- [Text excerpt]
Ryan, Cornelius. The Longest Day: June 6th, 1944. New York, Simon and Schuster, 1959.
I think people view history as a boring and tedious subject because they forget that flesh and blood people are often the backbone of historical events. Ancestors who could have been the reason for their very being. Cornelius Ryan didn’t forget that the importance of D-Day didn’t lie in how it happened but whomade it happen. In his introduction he makes it clear that The Longest Day is not an military account of June 6th, 1944 but “a story of people…” within a 24 hour time span. The detail and clarity with which Ryan writes about seemingly ordinary men and women makes The Longest Day extraordinary. I thoroughly enjoyed Ryan’s straightforward style.

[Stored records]

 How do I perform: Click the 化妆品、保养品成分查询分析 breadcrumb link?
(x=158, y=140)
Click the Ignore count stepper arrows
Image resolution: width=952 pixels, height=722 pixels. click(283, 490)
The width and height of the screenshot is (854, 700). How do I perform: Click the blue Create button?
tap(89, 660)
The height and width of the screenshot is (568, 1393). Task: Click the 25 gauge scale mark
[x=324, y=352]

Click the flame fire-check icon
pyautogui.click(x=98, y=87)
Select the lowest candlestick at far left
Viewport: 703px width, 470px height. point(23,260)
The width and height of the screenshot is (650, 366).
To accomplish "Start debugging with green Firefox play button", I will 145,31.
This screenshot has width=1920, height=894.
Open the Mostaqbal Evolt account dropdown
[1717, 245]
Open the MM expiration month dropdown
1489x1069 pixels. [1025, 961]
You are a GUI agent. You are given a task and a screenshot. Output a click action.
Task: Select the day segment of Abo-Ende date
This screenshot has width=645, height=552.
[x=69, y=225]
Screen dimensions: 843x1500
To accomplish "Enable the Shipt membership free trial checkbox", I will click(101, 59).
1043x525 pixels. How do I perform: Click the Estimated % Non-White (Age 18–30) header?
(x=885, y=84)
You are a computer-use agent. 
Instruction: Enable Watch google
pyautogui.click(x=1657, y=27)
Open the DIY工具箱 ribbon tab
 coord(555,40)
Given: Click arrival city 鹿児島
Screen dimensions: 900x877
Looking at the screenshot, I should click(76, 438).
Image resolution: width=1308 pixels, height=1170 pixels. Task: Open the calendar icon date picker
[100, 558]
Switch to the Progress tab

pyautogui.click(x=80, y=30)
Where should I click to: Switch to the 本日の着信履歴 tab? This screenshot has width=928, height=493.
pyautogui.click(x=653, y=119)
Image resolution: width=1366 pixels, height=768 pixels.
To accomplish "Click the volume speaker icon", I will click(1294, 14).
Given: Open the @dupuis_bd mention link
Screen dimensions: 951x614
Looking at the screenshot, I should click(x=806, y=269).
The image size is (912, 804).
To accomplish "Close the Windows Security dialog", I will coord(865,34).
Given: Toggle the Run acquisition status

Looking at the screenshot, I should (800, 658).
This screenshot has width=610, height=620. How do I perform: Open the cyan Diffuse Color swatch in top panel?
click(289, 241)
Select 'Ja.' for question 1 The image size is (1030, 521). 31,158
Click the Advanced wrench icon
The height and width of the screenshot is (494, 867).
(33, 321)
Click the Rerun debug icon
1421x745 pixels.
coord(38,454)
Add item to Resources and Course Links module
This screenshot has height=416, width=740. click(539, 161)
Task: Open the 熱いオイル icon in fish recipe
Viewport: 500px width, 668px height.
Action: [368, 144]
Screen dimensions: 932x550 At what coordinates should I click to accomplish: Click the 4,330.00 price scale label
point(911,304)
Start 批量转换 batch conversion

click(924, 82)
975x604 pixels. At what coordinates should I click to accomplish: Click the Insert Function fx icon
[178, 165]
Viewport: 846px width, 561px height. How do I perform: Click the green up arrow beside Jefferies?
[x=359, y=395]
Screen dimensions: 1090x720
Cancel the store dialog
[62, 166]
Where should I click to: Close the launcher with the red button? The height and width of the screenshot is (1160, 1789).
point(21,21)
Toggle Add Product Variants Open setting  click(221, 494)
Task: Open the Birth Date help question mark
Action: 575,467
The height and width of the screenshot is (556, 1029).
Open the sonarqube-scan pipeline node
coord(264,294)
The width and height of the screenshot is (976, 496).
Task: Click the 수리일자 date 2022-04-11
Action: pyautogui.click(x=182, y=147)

- [Your tasks]
A – In the review of The Longest Day, which publisher issued the book?
B – Write what comes next in the review of The Longest Day, picking up after its final sentence.

- [Responses by item number]
A – Simon and Schuster

B –
Line that grabbed me: “Now on this great and awful morning the last phase of the assault from the sea began” (p 239).
Author Fact: Two things – Ryan was born on June 5th (ironically so close to D-Day) and he died a cancer victim.
Book Trivia: Longest Day was made into a movie in 1962. Ryan wrote the screenplay and it starred John Wayne and Richard Burton.
BookLust Twist: From Book Lust in the chapter called “World War II Nonfiction” (p 253). Pearl calls it a “classic” and suggests following up with Ryan’s A Bridge Too Far and The Last Battle.